Friday

being?

At boing boing today I saw a post about an old encyclopedia that someone looked "comic books" up in. Here's a photo of the page.



That's

Also, some comic books do not have pictures that are well drawn or words that are well written, and so they do not help children to learn good taste in art and literature. For this reason, many persons are against all comic strips and comic books.


The author does nothing in the passage that follows to clear up what's not well done.

Forget asking the obvious question of what's it take for anyone to consider a picture well drawn or words well written. The more profligate error is the application of a state of being to the opposition to comic strips and books. It's ridiculous on several levels.

Being against. My fingers are against a keyboard. The broom is against a wall around the corner in the kitchen. Try putting your mind against cars driving down the street and see how well you do. One can't be any more against comic books or a war than they can be against a dodecahedron. (They are entitled to think, though, that the dodecahedron is a fucking disastrous, retarded idea.) And if your mind is set against comic books, what in them is it really against? The paint? The colors? The unapologetically non-Victorian prose? If you are a person who would write this, has this thought even occurred to you? There's a corollary that deserves its own paragraph. Here it is.

What are the requirements for not having to explain yourself?

Do you just have to be the one who seems surest of yourself and then you're placed on a pedestal, unable to be questioned? It sure works for right-wing radio hosts. That makes the listeners a very large group of pitiable subservient beta males, who long to be like the idol behind the golden microphone but will settle for having the same ideas.

Why is the state of mind in this passage so static as to be referred to as a state of being? This publication makes the status quo appear so revoltingly, grimacingly oversimple, I can't believe they'd even read a book at all, intellectually immune and mentally catatonic, forever smiling the palsied smile of Laura Bush.

Even if the author is operating within a vernacular which as a rule aligns individuals with their beliefs in a boorishly totalitarian way there's no excuse for it, on the grounds that you're lecturing on the ethics of communication rather than considering the merits/disadvantages of a medium, all the while ruining the credibility of the one you've chosen to employ to do so.

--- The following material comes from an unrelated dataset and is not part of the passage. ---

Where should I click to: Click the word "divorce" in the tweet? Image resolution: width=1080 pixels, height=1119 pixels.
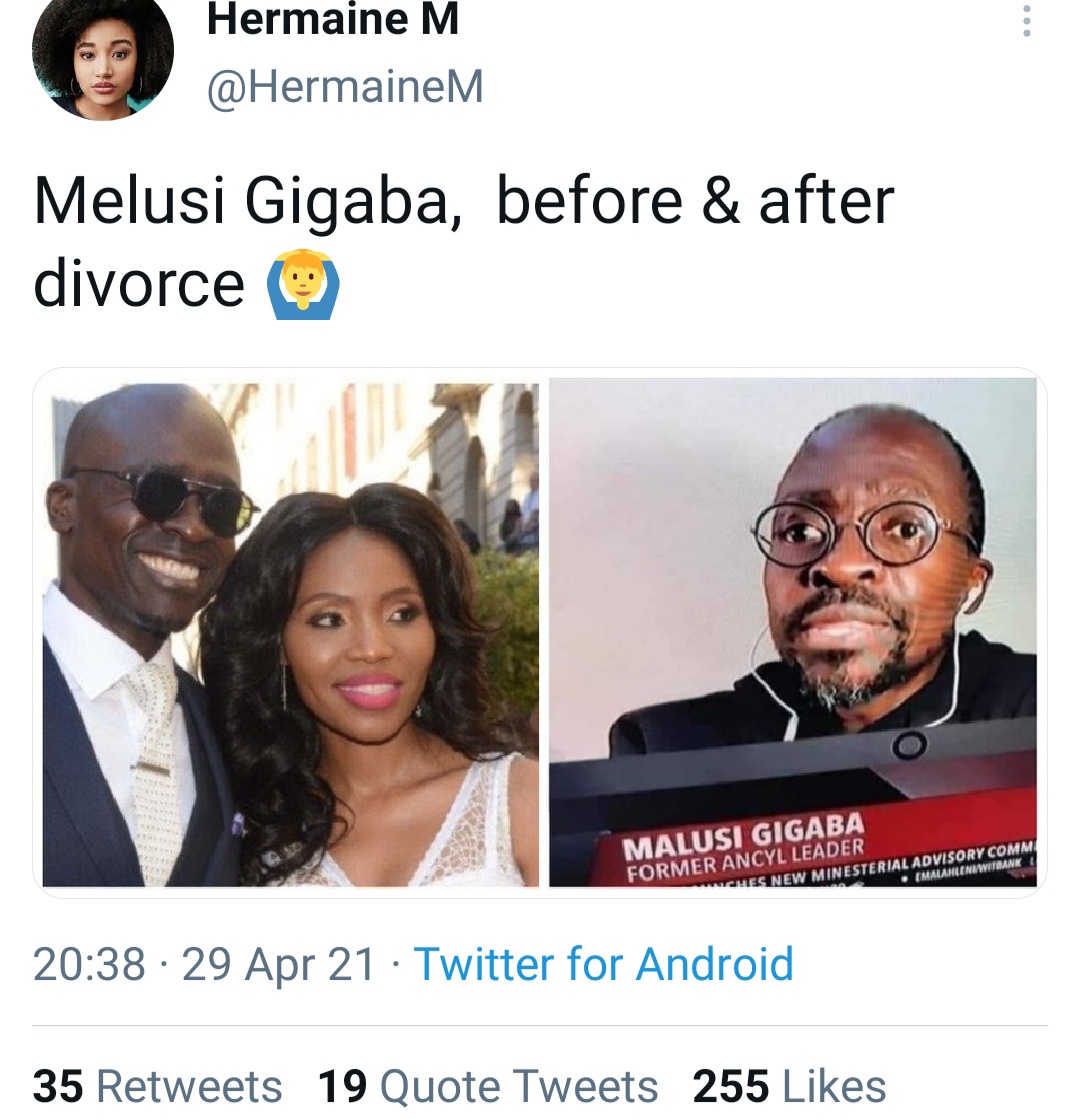click(x=139, y=283)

Anyone making even a half-hearted attempt to exemplify upright conduct with regards to clarity and quality in language could not have constructed these sentences, because on the other end of writing is reading, and it is unfairly incumbent upon the reader to (acrobatically in this case) strip down the meaning, which is mired in a dazzling whorl of murky bullshit. Don't get any on you. To "believe" something necessarily reduces one's ability to separate a potential scenario from a real one, which is how a belief becomes more total, and eventually a faith. (And after that, a holy faith. Look out for that one, kids.)

I was going to turn this post into a story about my father, but I've decided that instead I'd drag out the passive aggression over many painful years. That's what the men in my family traditionally do. The Hank Williams family's sons get fucked up and make increasingly shitty music; my family's sons pretend not to hate their fathers.